Entries supplied:
──────────────────────────────
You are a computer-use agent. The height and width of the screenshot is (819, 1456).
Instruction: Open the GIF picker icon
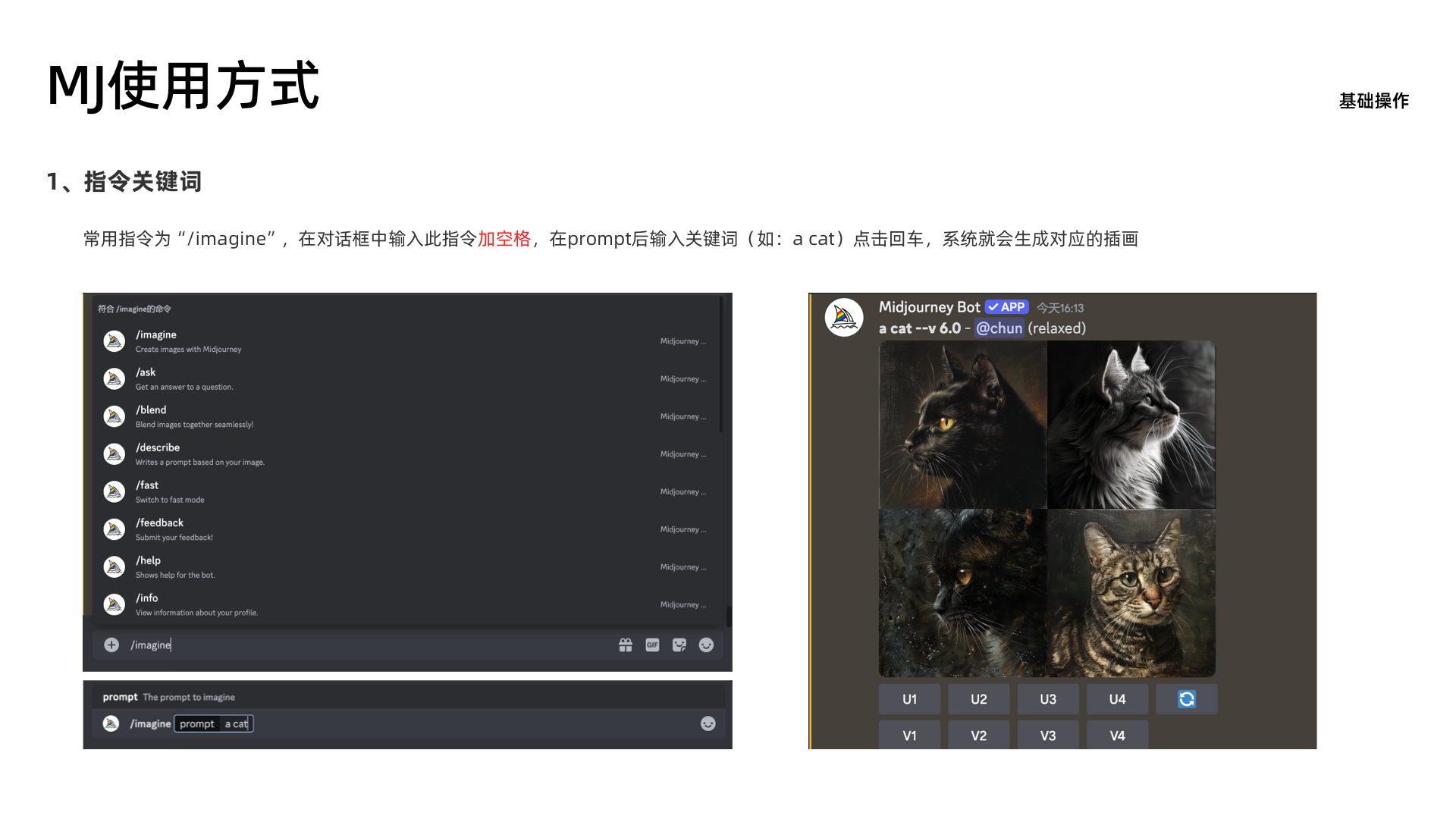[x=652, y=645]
──────────────────────────────
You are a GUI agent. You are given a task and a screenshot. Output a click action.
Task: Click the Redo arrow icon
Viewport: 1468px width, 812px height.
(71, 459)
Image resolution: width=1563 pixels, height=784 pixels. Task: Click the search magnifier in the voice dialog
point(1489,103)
──────────────────────────────
Assignment: A complete answer gives every line of the records holding "agent".

Expected output:
You are a computer-use agent. The height and width of the screenshot is (819, 1456).
You are a GUI agent. You are given a task and a screenshot. Output a click action.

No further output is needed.